### Task objective
Copy nothing but the lines from the one containing "You are a GUI" through the last line of the entries below, exactly as written and without pictures.

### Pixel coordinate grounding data
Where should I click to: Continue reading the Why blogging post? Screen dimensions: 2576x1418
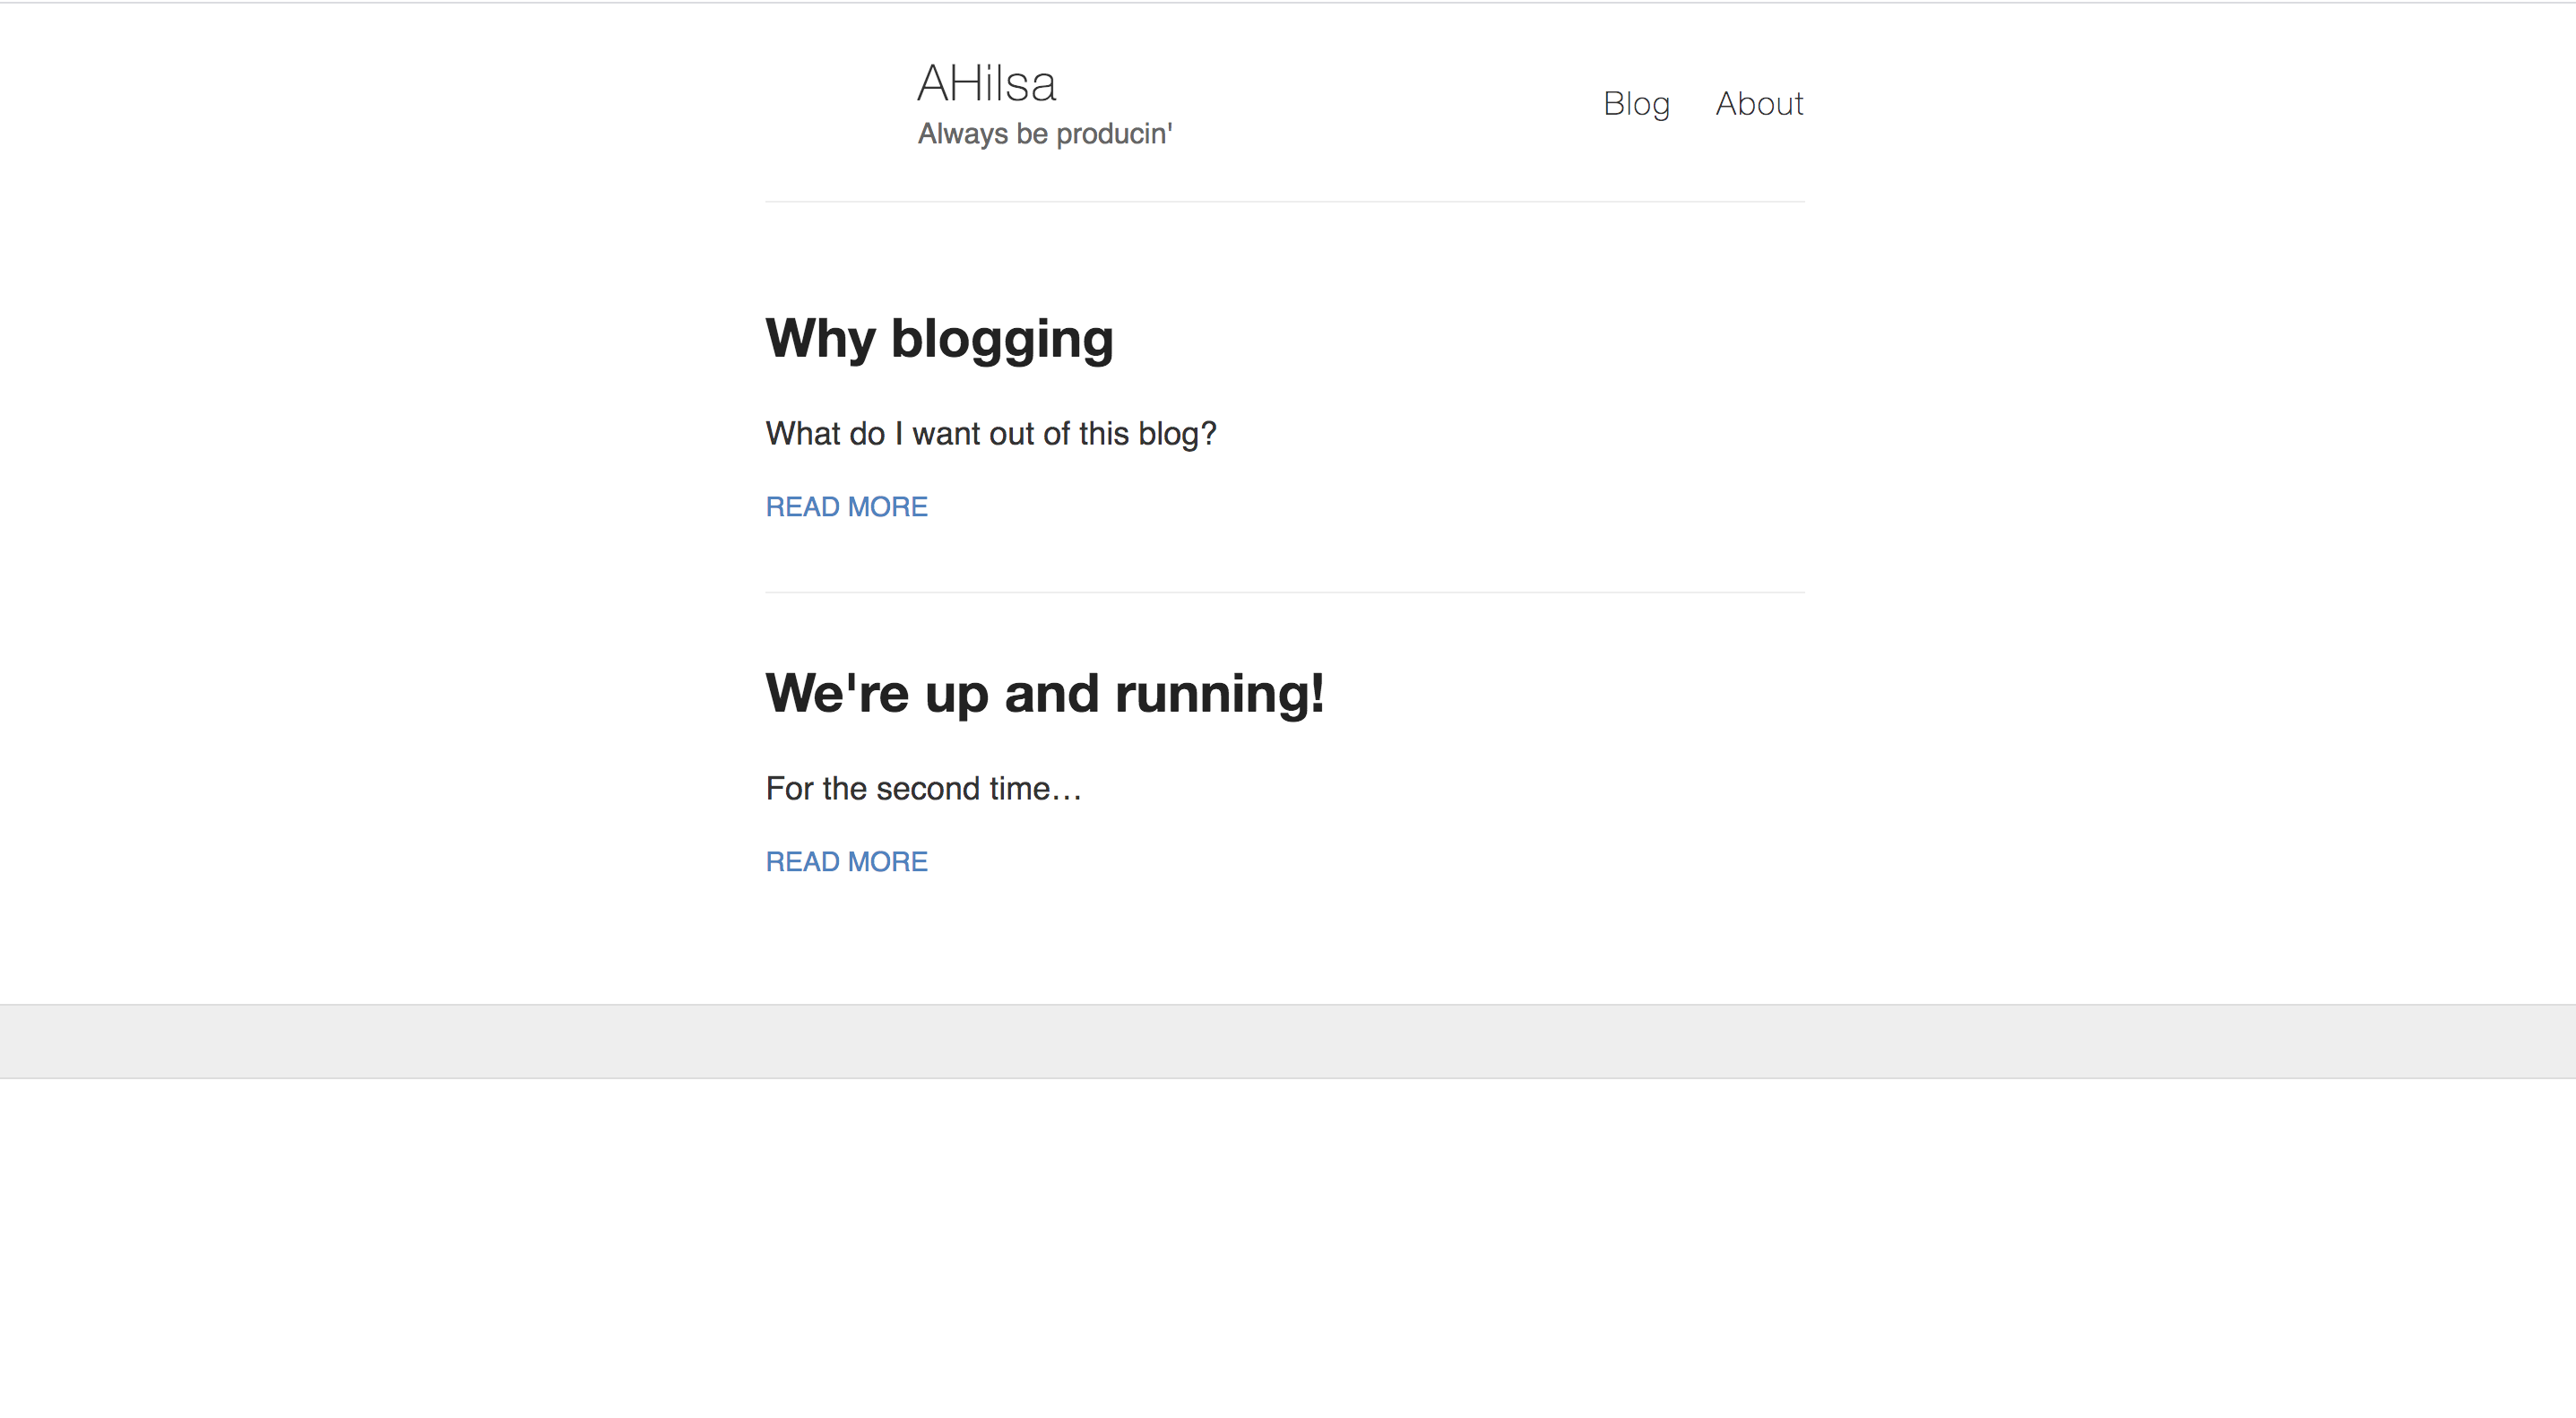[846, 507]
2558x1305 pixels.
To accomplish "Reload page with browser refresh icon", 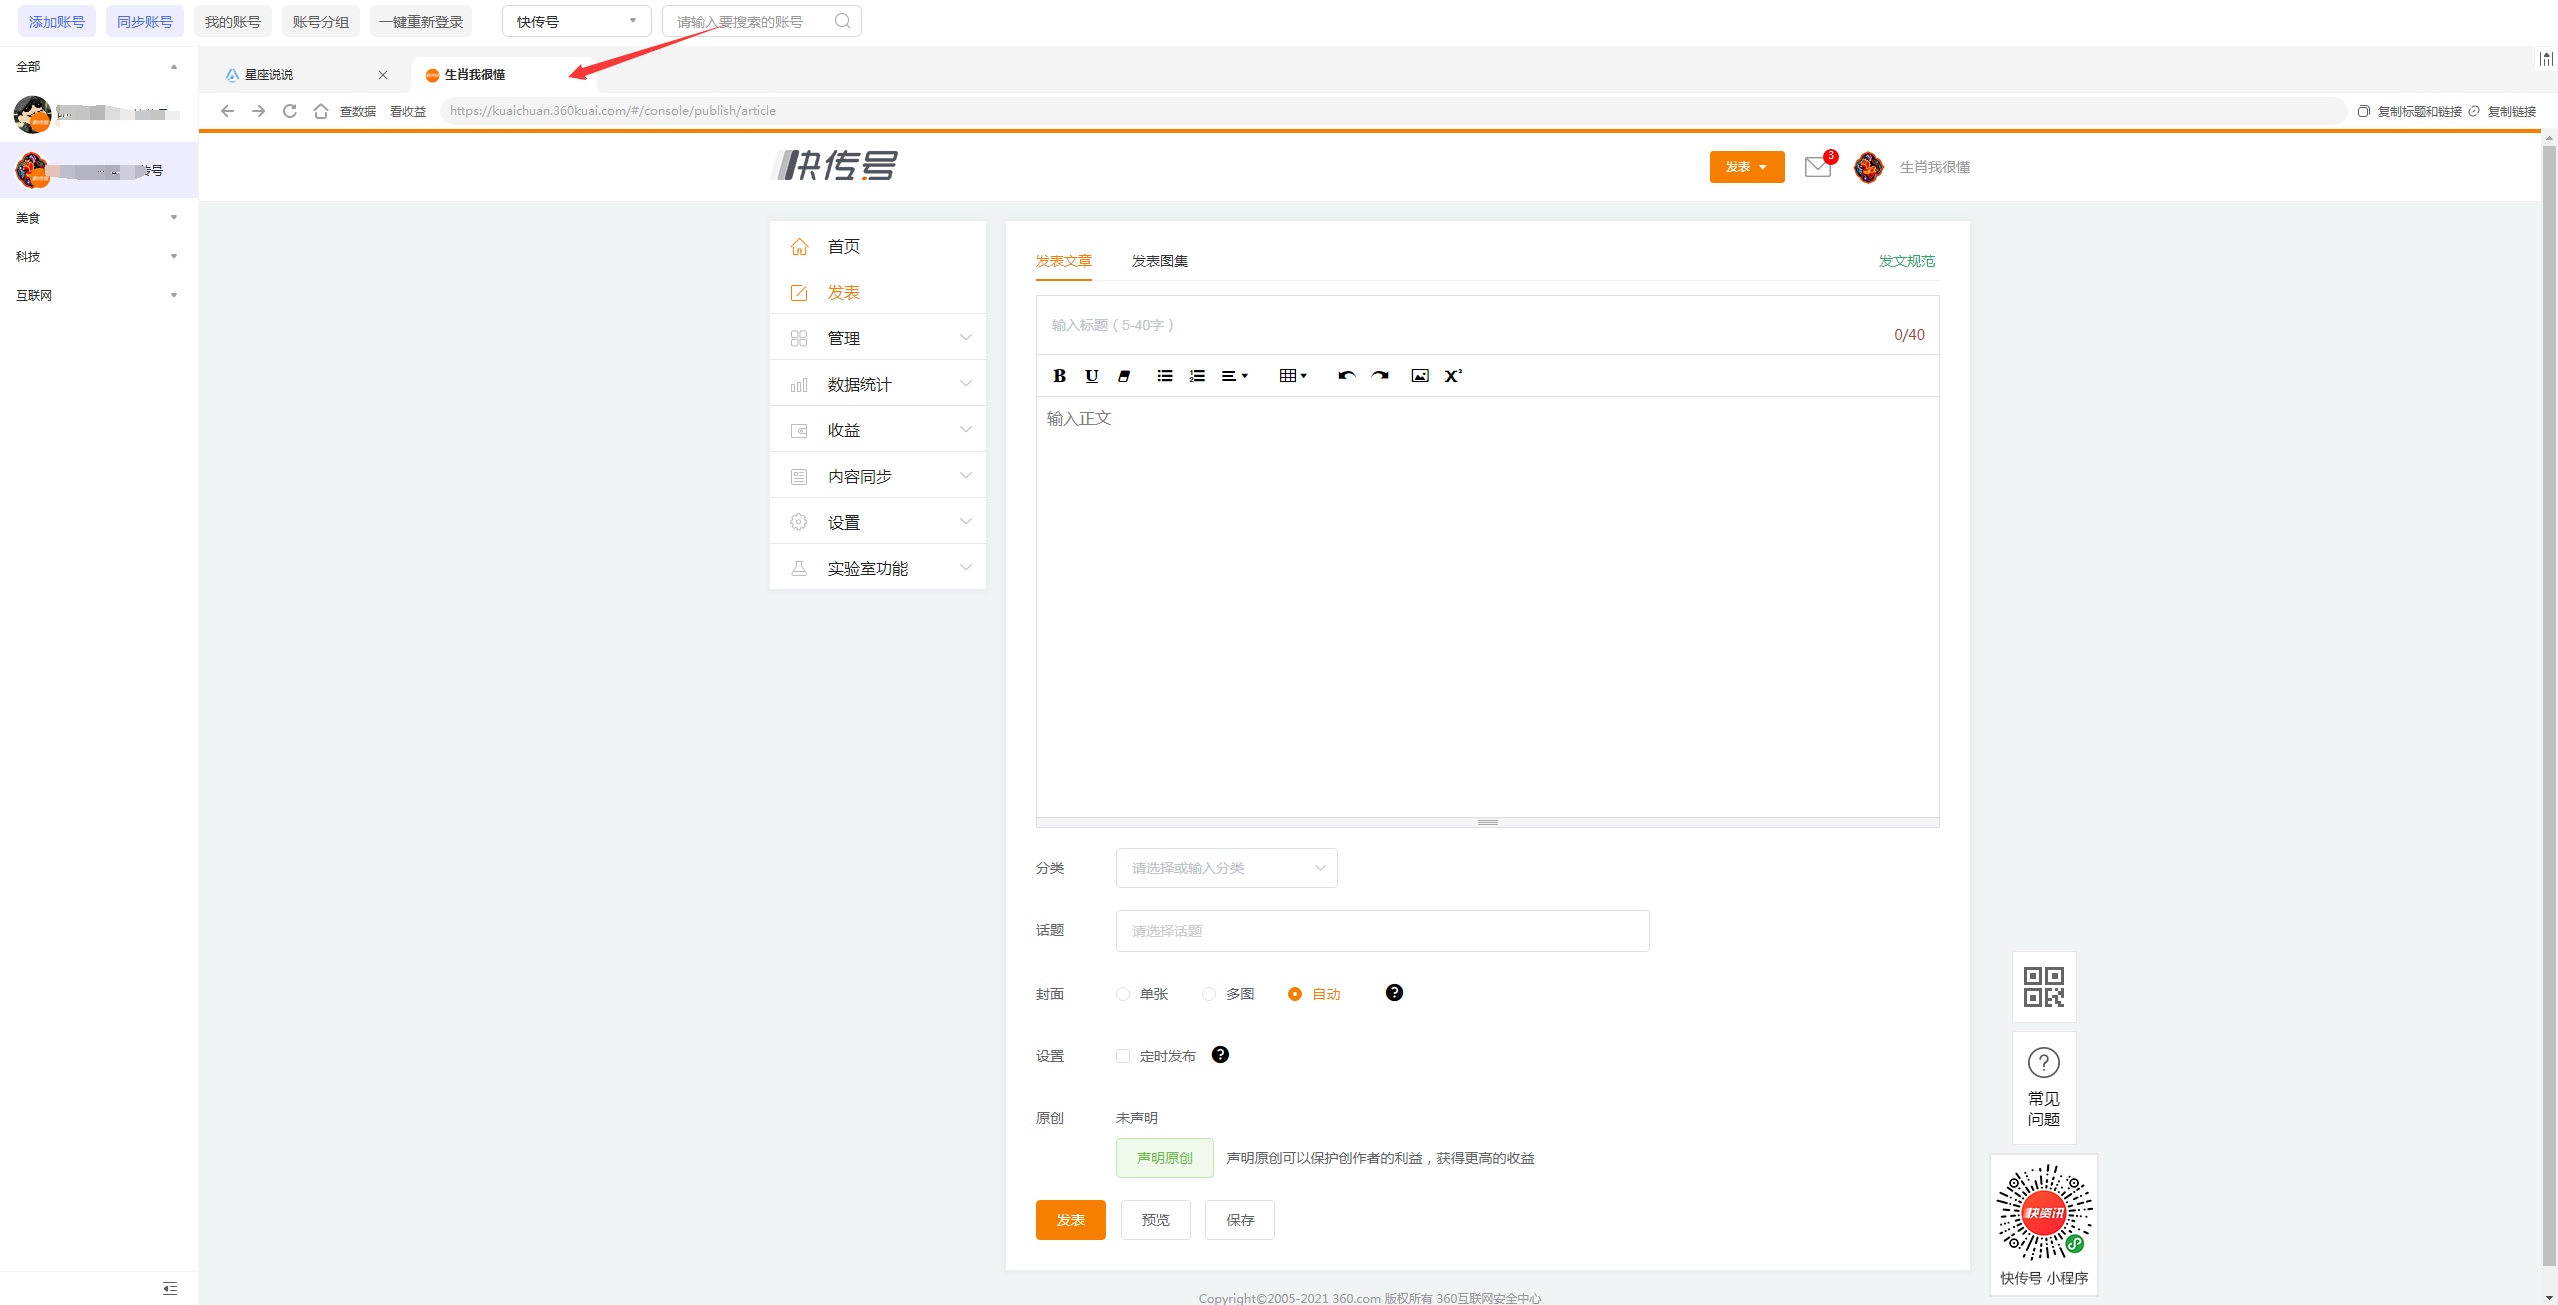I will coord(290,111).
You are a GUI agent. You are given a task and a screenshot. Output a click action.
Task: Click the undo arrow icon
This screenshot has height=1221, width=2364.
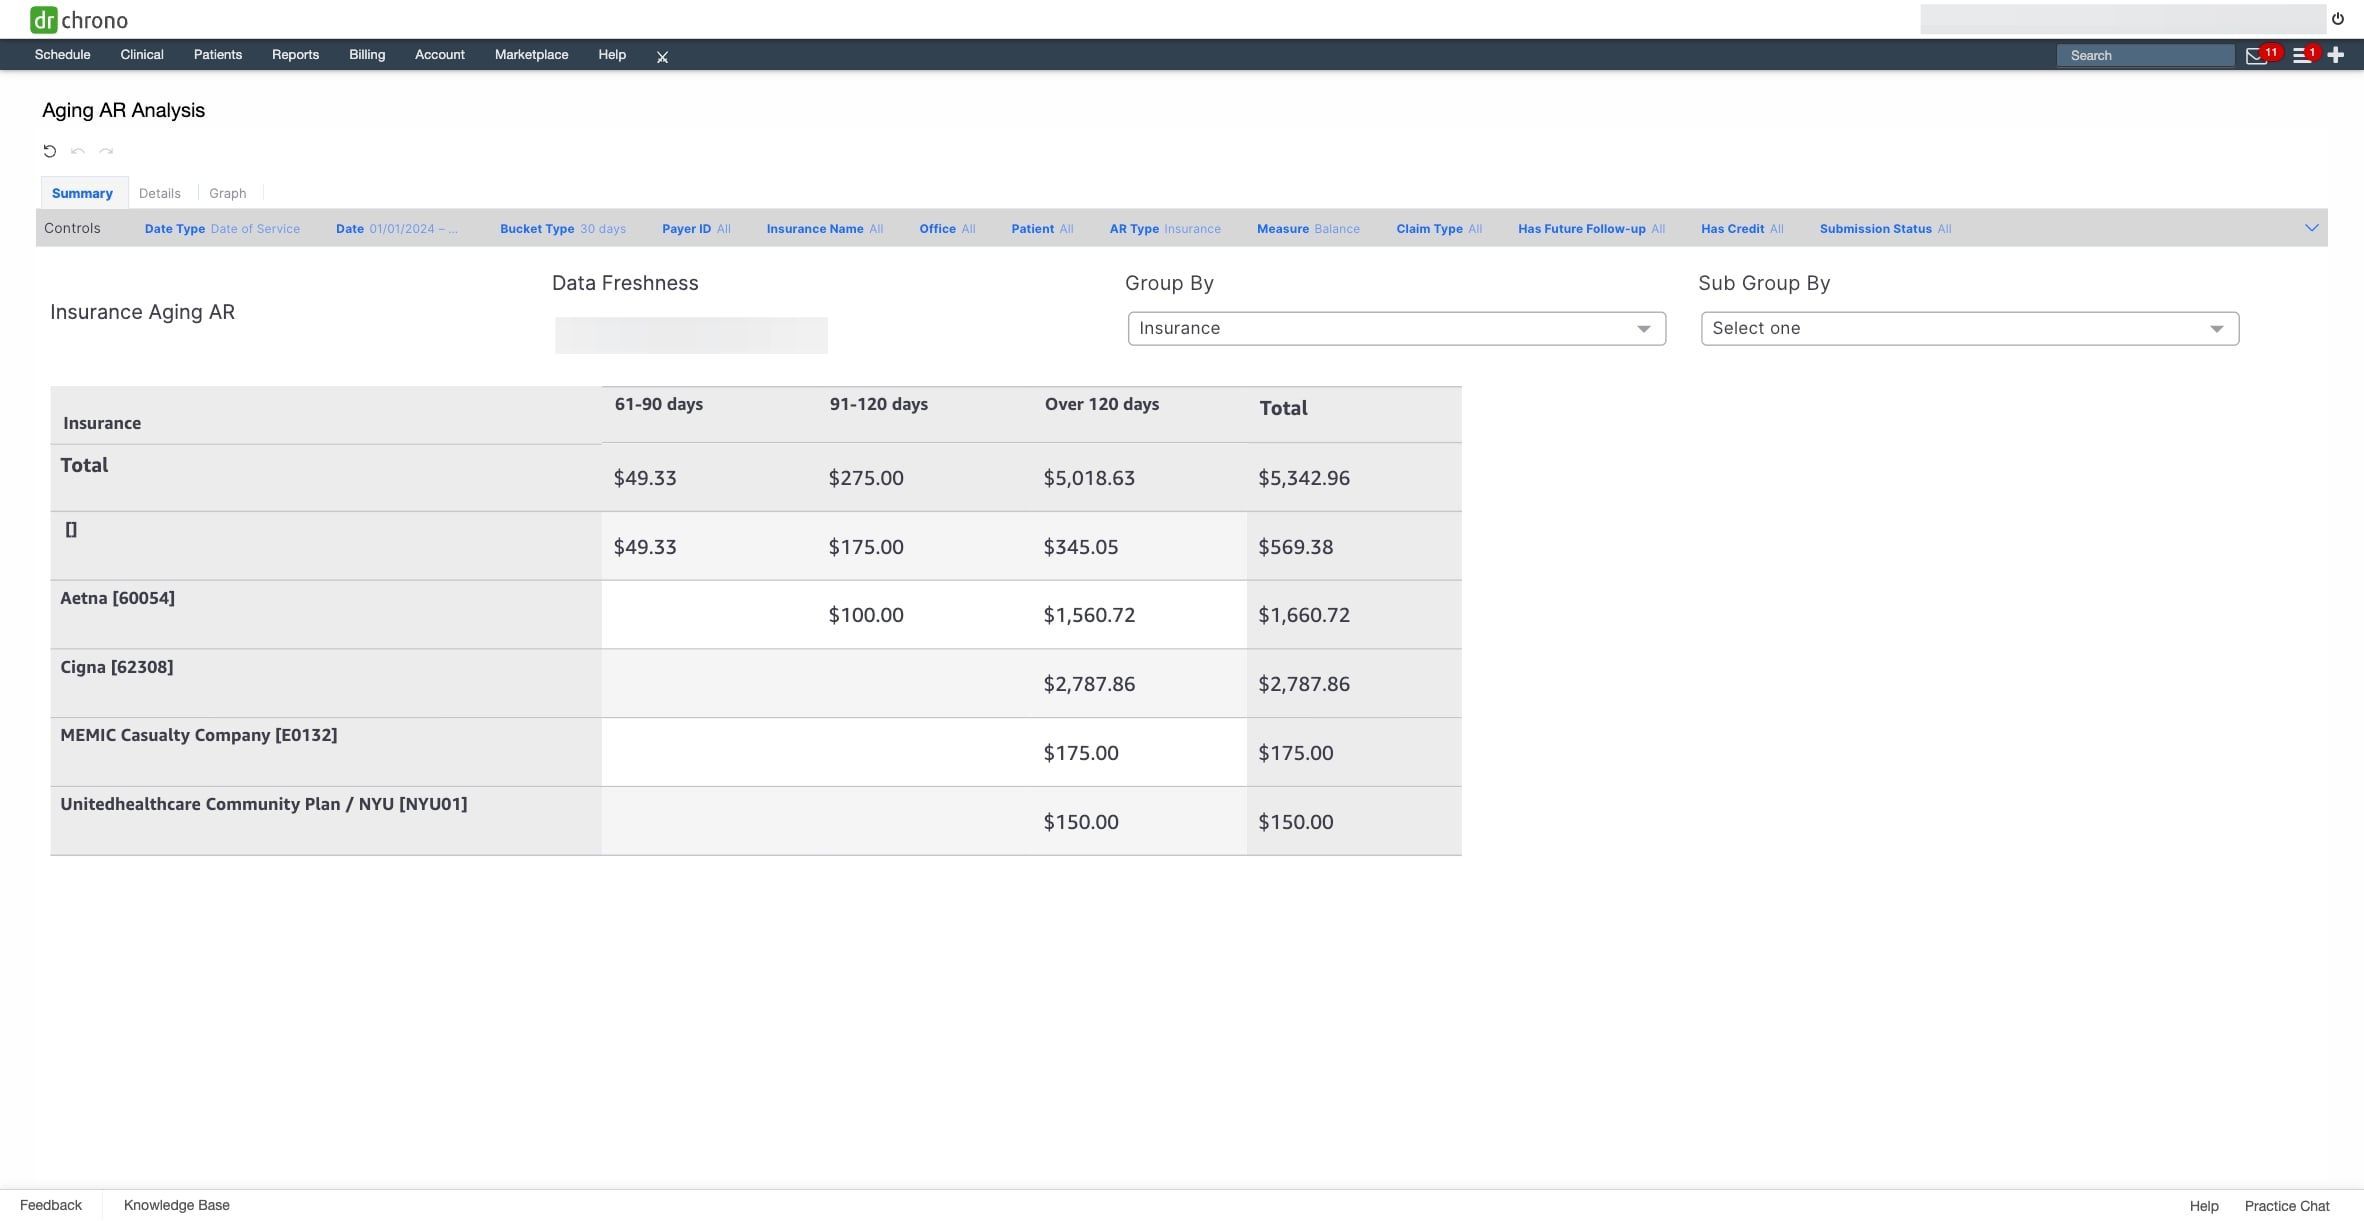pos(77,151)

### Completed task
You are a GUI agent. You are given a task and a screenshot. Output a click action.
Task: Click the undo arrow icon
This screenshot has height=1221, width=2364.
pos(77,151)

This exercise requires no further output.